BreakfastOfChampignons · 29/10/2025 07:11

Personally I think I'd get more pleasure from the garlic bread.

Is he eating with you at this lunch meal?

Iheartlibrarians · 29/10/2025 07:11

I'm baffled this is even a question. Of course you shouldn't let him dictate what food you feel like eating when he isn't even there, and the fact he refuses affection when you "break the rules" is a red flag.

If his condition is really that serious he should be sorting out some better treatment for it, not forcing ridiculous restrictions on you and then getting annoyed when you don't comply.

I can't honestly understand why you would want to have sex with this tantrum-throwing manchild at all, but if you really do want it to last you need to set some boundaries.

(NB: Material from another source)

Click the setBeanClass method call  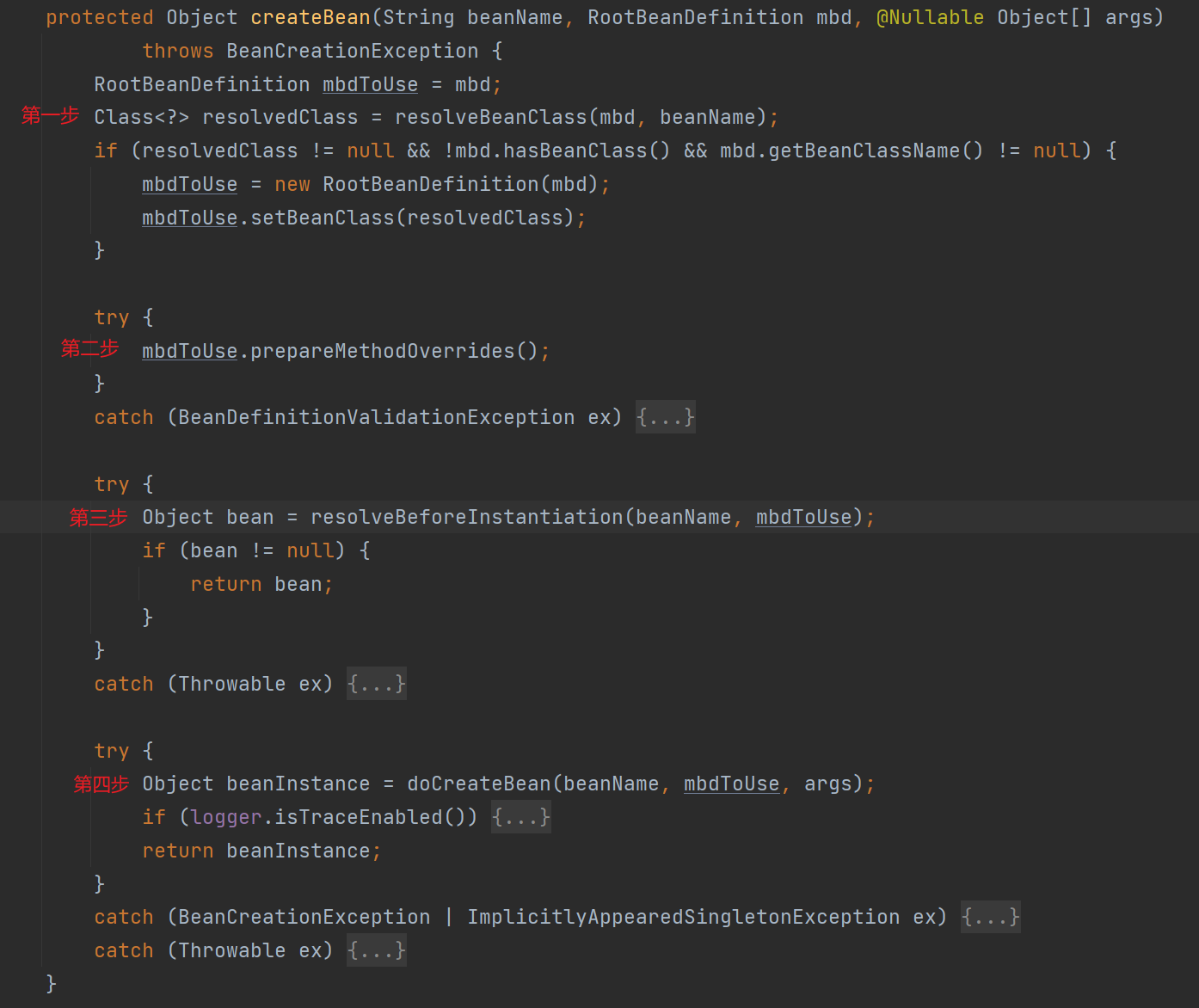click(x=322, y=218)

OnlyMabelInTheBuilding · 29/10/2025 07:12

This all just sounds such hard work.

And 2/3 a week is perfectly fine!

Ellie1015 · 29/10/2025 07:12

Normally I would say yanbu eat what you like.

As you both would like sex life to improve i would not do anything that would make that less likely. However your dh has no right to complain or expect this.

ETA 2-3 times a week is enough for most people, maybe you both have to change your expectations.

XiCi · 29/10/2025 07:15

He sounds intolerable. I just couldn't live like that

ThatBlackCat · 29/10/2025 07:15

5 times a week? Wholly fucking christ! Are you newly weds or something? Even then that exceeds rabbits. Once or twice a week is really good going, so I don't know why he's whingeing. And lets be honest here; if a man is that fucking horny, he'd kiss you even if you licked a cats arsehole. He'd literally jump at it. He's just playing games to control you and gaslight you. He does not sound like a decent person at all. He is manipulative and controlling.

InMyOpenOnion · 29/10/2025 07:18

I'm glad you added the context OP because originally I was going to say YABU. If it was one food and a special night then yeah, I'd avoid it. But my God the rest of it sounds exhausting. The idea of my partner sniffing me and moaning about my smell would be an instant passion killer.

I agree with the PP who said he's probably hamming it up as a means of control. Have you tested him - either by saying you've eaten a forbidden food when you haven't, or vice versa?

DeathNote11 · 29/10/2025 07:19

His problem, his responsibility to sort it. We've just had a similar incident of male entitlement - we both snore (him much louder than me & I have the recordings) but apparently my snoring needs sorting because it wakes him up. Everything wakes him up, he's an unnaturally light sleeper. Ergo, it's a HIM problem. His light sleeping needs addressing, not my snoring. Yours needs to sort his "sensitive sense of smell" out & stop his expectations that you're the default maker of effort.

NeverDropYourMooncup · 29/10/2025 07:22

Pickled garlic is so nice, you can eat some straight from the jar every time you walk past the fridge.

Garlic butter is also really nice on toast in the morning.